Why Twitter users are addicted to followers (because badges are sexy)


One secret in Twitter's design is its use of a badging device -- the "follower/following" count at the top of each Twitter page that gives users a "score" of how many people they connect with. A lot of people get excited trying to build their follower counts: the light of IQ greet new connections in social media with the phrase "thanks for the follow!", and now there is even a Twitter Power System to help you ramp up quickly. Robert Scoble has more than 91,000 followers, and who doesn't want to be like him?

Of course such nonsense is a silly psychological trick. Follower counts are just a badge, a status symbol, similar to high scores in a computer game or badges on the back of a girl scout uniform. If 2,000 people click on your name once to connect, it doesn't mean they are your raving, loving fans. But that simple number, 2,000, feels good when you reach it.

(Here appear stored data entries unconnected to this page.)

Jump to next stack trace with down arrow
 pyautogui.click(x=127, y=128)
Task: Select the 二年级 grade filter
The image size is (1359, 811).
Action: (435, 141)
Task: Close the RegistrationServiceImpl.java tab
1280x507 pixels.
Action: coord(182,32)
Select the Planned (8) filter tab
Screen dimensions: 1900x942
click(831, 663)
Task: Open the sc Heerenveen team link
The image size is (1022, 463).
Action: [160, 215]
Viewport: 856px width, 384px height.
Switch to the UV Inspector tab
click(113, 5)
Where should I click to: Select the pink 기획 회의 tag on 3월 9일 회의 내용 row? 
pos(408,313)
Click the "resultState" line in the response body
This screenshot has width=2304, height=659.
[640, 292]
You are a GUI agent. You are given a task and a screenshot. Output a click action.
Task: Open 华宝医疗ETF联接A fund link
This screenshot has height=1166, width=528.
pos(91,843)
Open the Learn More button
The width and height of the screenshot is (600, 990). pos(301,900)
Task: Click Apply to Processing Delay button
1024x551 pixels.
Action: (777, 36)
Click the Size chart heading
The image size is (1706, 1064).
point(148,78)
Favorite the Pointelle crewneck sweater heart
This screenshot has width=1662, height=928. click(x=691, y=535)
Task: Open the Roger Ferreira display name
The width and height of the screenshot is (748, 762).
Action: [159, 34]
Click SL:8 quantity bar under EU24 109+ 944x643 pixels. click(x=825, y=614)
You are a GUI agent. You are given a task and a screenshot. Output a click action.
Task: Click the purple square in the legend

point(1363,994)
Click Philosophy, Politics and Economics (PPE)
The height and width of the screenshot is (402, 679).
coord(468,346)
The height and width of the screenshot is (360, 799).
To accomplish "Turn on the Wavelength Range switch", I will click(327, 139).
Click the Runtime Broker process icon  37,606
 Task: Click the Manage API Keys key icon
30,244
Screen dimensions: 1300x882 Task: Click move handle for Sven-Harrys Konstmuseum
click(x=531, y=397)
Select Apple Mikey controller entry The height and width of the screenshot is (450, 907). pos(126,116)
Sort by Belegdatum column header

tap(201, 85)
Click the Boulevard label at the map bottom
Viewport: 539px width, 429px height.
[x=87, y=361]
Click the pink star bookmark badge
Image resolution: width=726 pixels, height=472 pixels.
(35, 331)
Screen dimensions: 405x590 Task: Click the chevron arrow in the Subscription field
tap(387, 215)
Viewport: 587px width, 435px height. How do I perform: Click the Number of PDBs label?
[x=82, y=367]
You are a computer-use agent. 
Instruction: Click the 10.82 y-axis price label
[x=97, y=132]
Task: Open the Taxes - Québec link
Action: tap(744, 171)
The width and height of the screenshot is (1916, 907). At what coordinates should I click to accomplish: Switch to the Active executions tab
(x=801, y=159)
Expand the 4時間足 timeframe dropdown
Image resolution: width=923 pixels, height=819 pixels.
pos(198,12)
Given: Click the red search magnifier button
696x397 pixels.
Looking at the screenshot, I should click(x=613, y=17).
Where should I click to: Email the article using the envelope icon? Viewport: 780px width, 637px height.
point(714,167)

The psychology of badging goes back far into human history. The military may be the longest-running example, with ranking systems that date to the Romans. There are more than 80 award ribbons in the U.S. armed forces, coupled with branch-specific nuances such as Marine insignias for aviation, parachutist, explosive ordnance disposal, and diving expertise. Corporate America has adopted the black-belt rankings in Six Sigma quality control. Advertisers push consumers toward brands, simple symbols that convey status, even though a Lexus and Toyota share most of the same parts.

The instinct is largely sexual. Just as men with straight teeth and large muscles, or women with wide hips and ample breasts, signal health and thus the ability to reproduce, our male and female ancestors who collected things in the past -- animal pelts, seeds, tools for building shelter -- signaled survival expertise that attracted mates. The cavemen and women who found collecting stuff sexy went and had sex, survived cold winters with lots of children, and passed their badge-loving genes down to us today.

So go ahead. Sign up for Twitter and get excited about your follower count. Buy a BMW and polish the hood in your driveway. Flash a $5,000 watch when you sit at a bar. Root for your soccer team and scream when they make the goal. It's all part of the hormonal response getting you ready to mate, required for the future of humanity.